La película sigue con fidelidad las claves de la nueva hornada de cintas como Aquí y ahora, la citada Bajo la misma estrella o Las ventajas de ser un marginado: un universo eminentemente juvenil (la presencia de adultos es aquí testimonial) poblado por personajes honestos con dudas y actitudes realistas e identificables. Ciudades de papel hace gala de una innegable limpieza narrativa y cinematográfica, con un dibujo de personajes bien perfilado y coherente con el transcurrir de la trama (muy bien apuntalada, por cierto, por una certera selección de canciones en su banda sonora).

La galería de protagonistas y secundarios transita los tópicos de las high school movies (el nerd obseso, el amigo silente, la novia formal, el cachas lelo, etc), pero el trabajo de su reparto, en los que destacan la gestualidad sutil de Wolff y una excelente Delevigne en su debut como cabeza de cartel, le otorga un plus de sinceridad a la historia. Incluso los puntuales diálogos disonantes, arcos vitales previsibles o clichés narrativos se ven limados por la funcionalidad y cercanía del diseño de los personajes, especialmente brillante (pese a ser el más breve) en el caso de Margo.

Los guionistas no clavan como en otras ocasiones la alternancia de drama y humor, escapándosele alguna puntada humorística improcedente o fuera de tono (compensada por notas puntuales de excentricidad bien integrada). También el tratamiento del misterioso juego de pistas con el que Margo desafía al protagonista resulta un tanto disperso y arbitrario. Fruto del desequilibrio en la duración de los tres actos en que se divide, la cinta sufre alguna caída de ritmo hacia mitad del metraje, remontando espectacularmente en las últimas secuencias: un cierre brillante que, sin recurrir a la manipulación emocional, resulta de lo más honesto y sinceramente emotivo.

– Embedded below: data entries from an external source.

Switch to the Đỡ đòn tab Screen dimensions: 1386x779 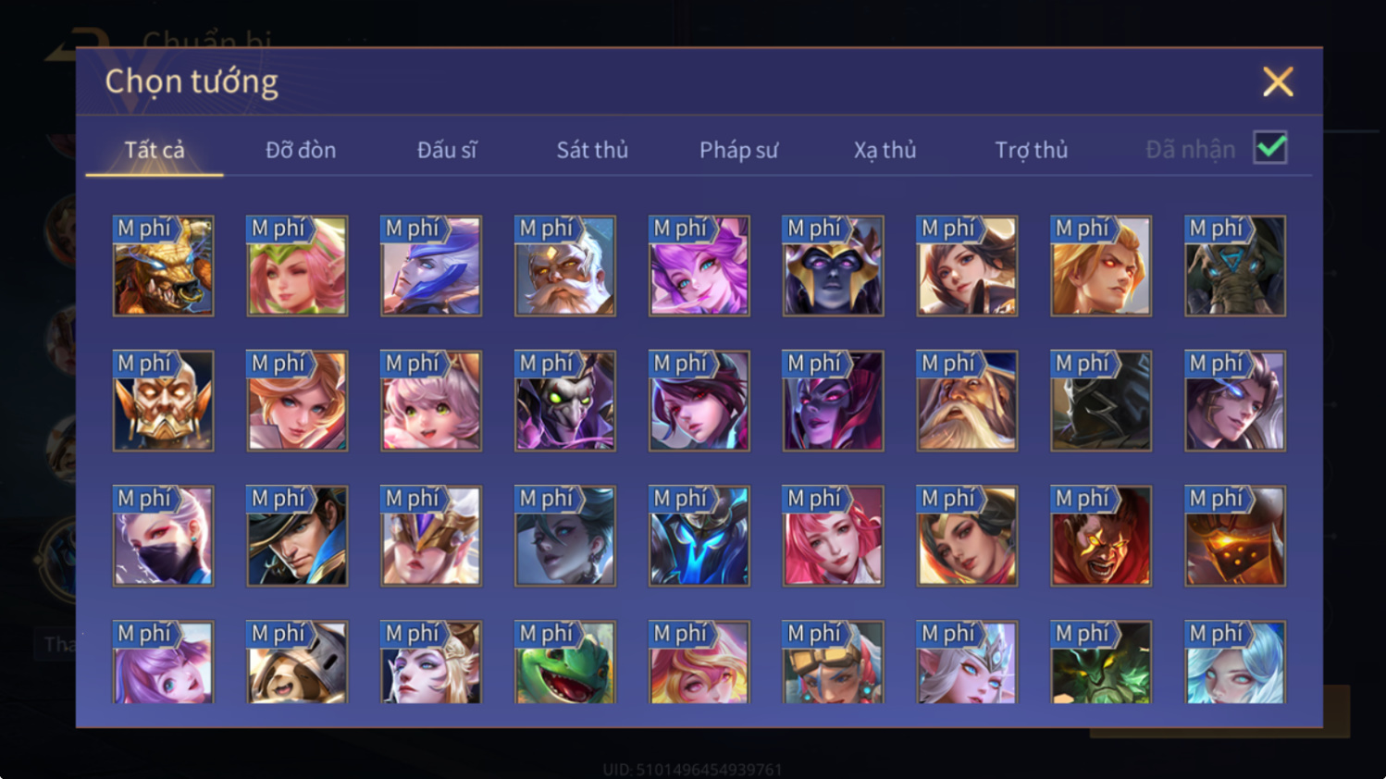click(301, 150)
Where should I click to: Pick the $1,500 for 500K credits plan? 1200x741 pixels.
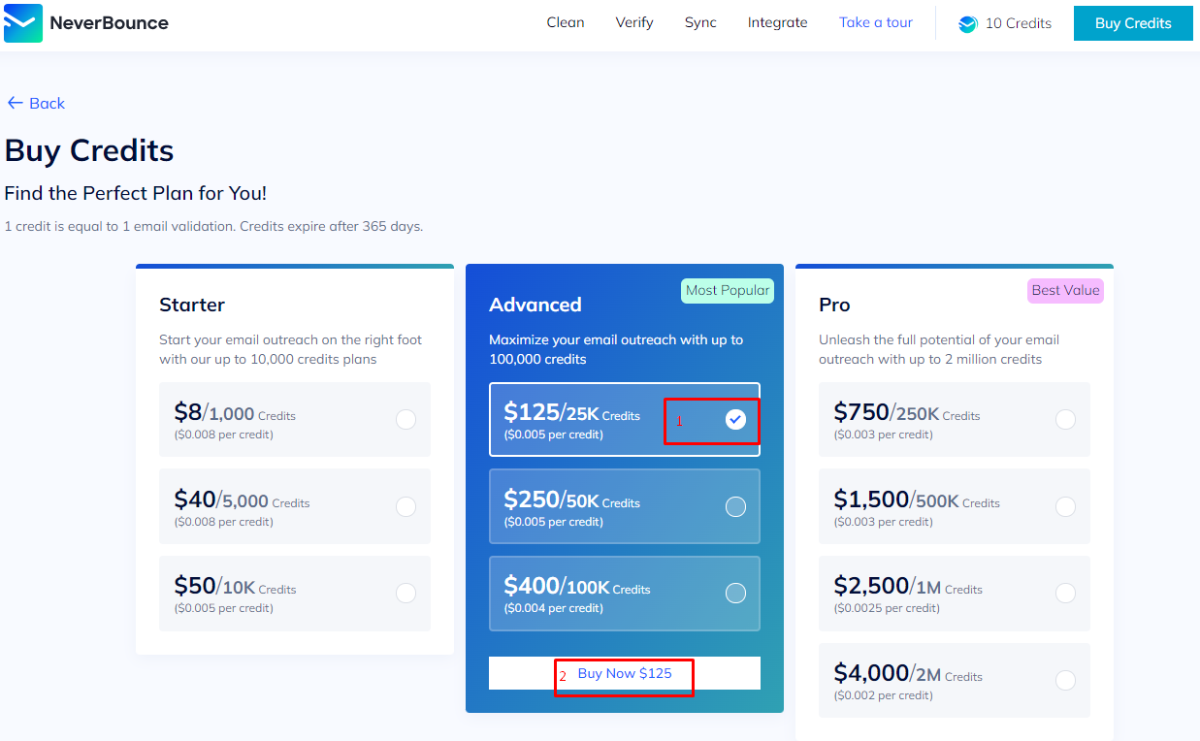pyautogui.click(x=1065, y=506)
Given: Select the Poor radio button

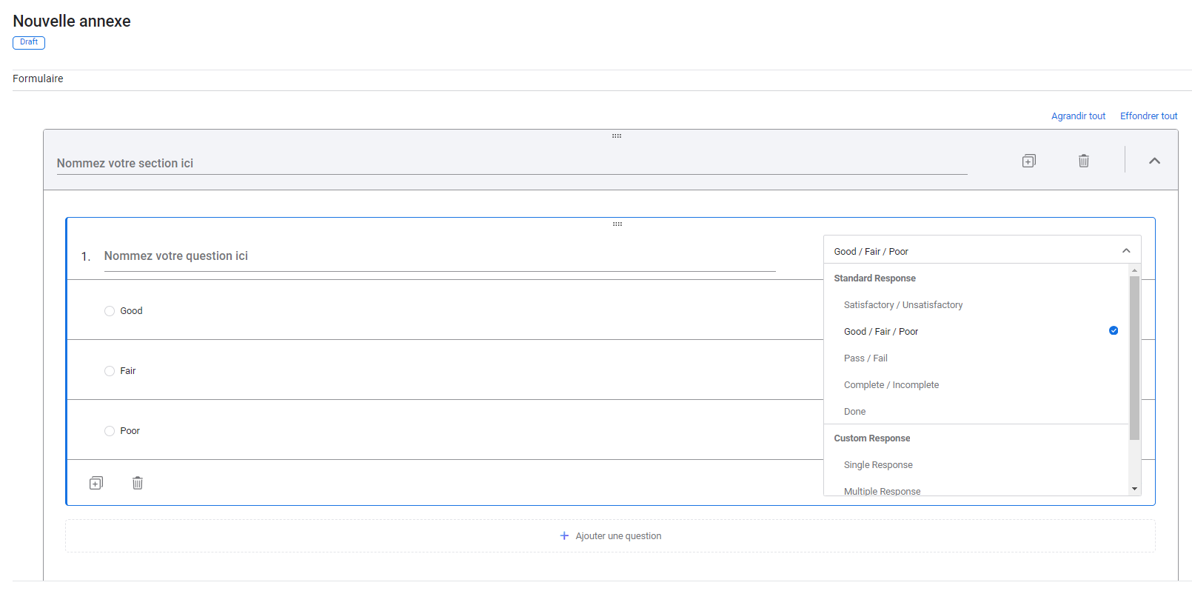Looking at the screenshot, I should [x=110, y=431].
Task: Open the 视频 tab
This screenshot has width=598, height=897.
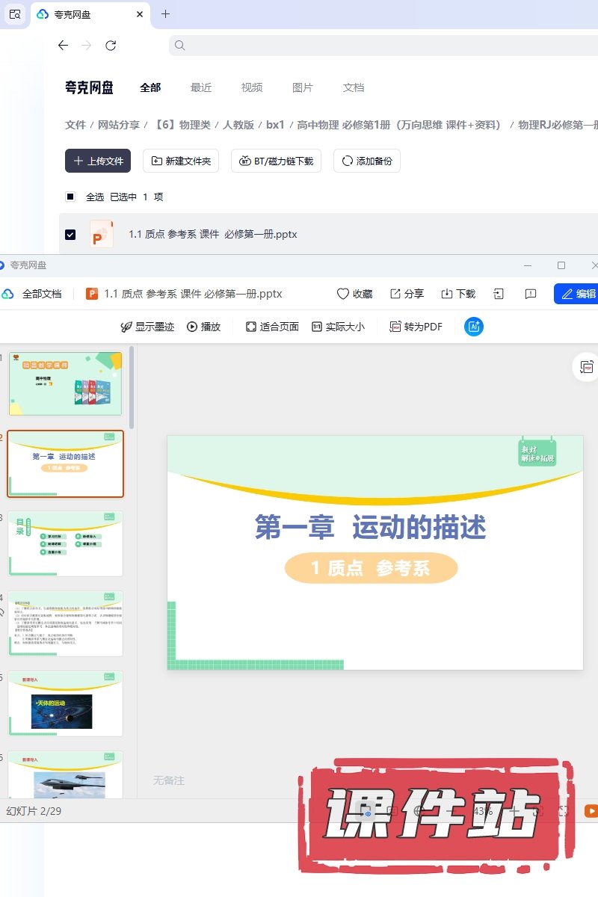Action: coord(252,87)
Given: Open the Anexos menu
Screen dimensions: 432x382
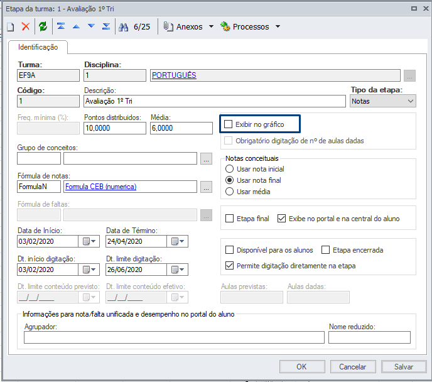Looking at the screenshot, I should [x=188, y=27].
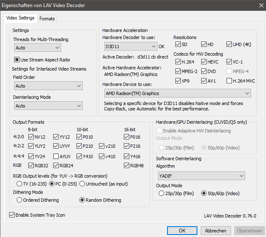Expand the Field Order dropdown
Image resolution: width=266 pixels, height=237 pixels.
pyautogui.click(x=48, y=86)
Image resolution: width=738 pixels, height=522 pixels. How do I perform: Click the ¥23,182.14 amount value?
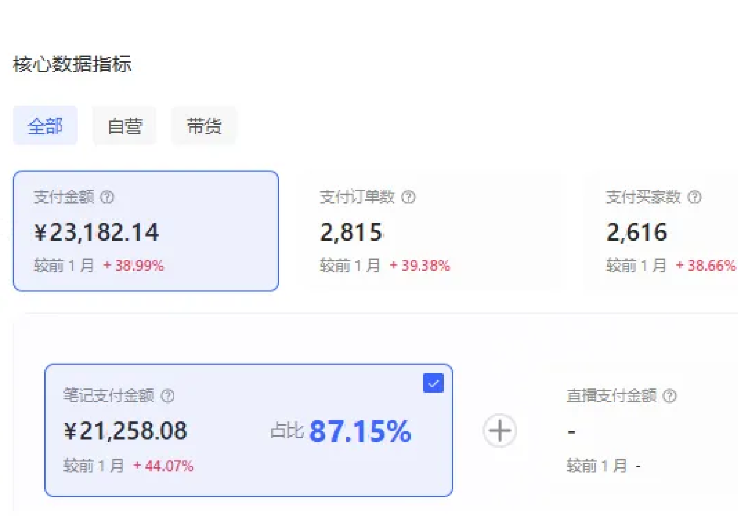[96, 233]
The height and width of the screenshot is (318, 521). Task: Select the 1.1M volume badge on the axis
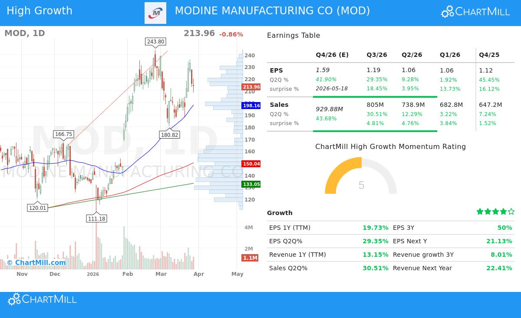pos(251,258)
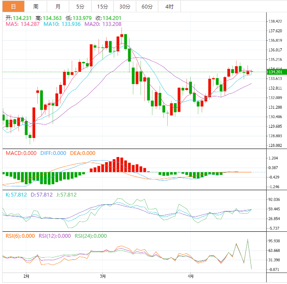
Task: Switch to the 4时 timeframe tab
Action: pyautogui.click(x=169, y=6)
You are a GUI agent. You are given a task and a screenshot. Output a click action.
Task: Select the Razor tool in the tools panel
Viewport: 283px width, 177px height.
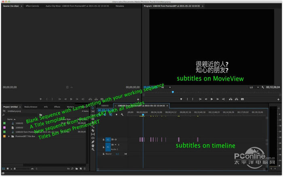point(93,131)
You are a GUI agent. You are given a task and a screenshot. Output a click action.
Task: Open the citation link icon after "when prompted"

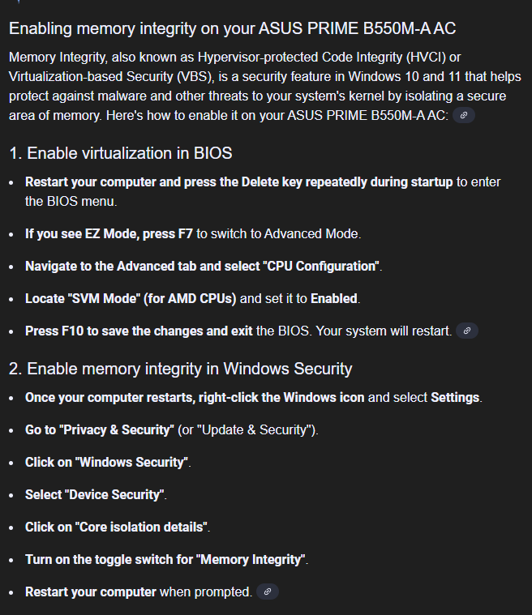(268, 592)
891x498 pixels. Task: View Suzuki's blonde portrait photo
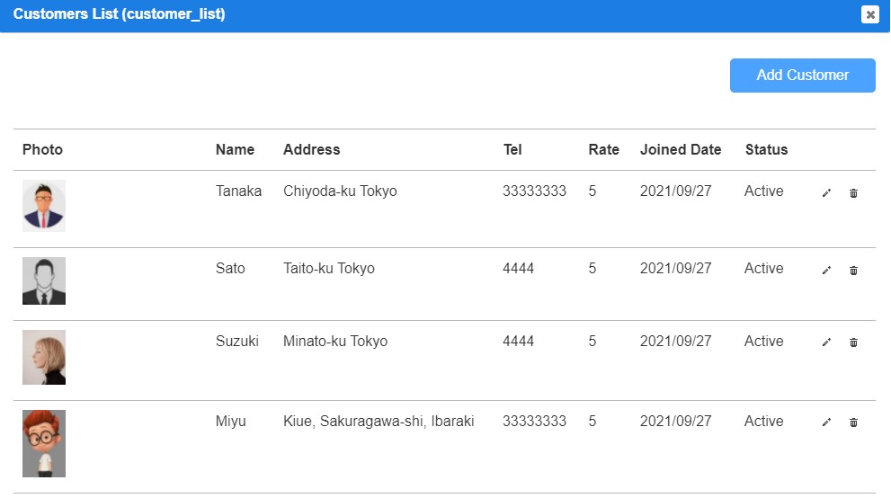[x=44, y=357]
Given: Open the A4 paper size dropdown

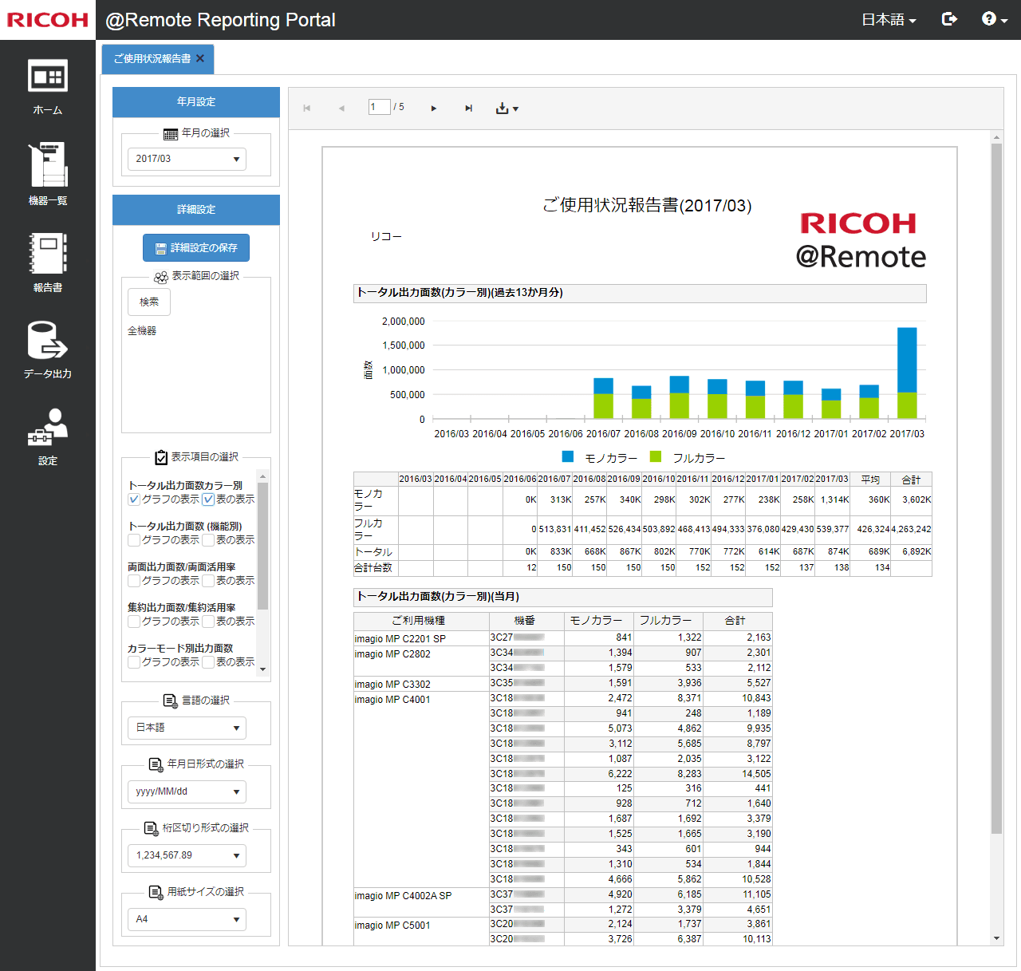Looking at the screenshot, I should pyautogui.click(x=187, y=919).
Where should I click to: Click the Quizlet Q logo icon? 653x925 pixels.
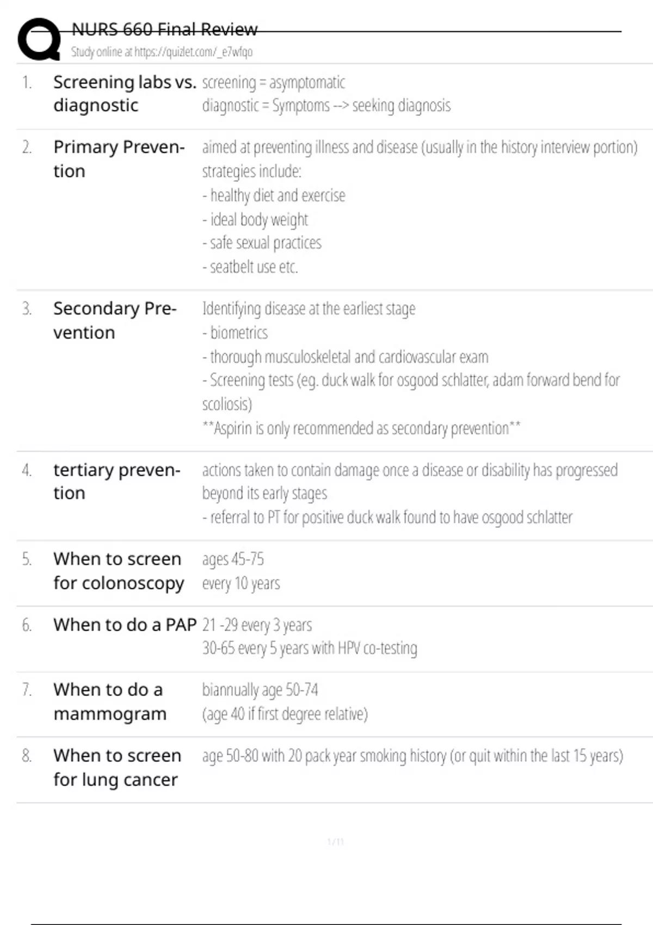pyautogui.click(x=39, y=39)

No obstante, el corazón de la cinta (y su verdadero mérito) es su deconstrucción del tópico de la manic pixie dream girl. Aquí es despersonalizado, tratado casi como un ente ausente (las apariciones de Delevigne son contadas) y es reformulado como punto de partida y motor del viaje de autodescubrimiento y realización personal del protagonista a través de una sutil lectura sobre el abandono de la zona de confort, el salto a la madurez y la futilidad de la idealización. Esta relectura de los códigos de la comedia romántica juvenil (ya ensayada por los guionistas en ‘500 días juntos’) aliñado con las dosis justas de nostalgia juvenil y melancolía amable supone lo más audaz e interesante de la película.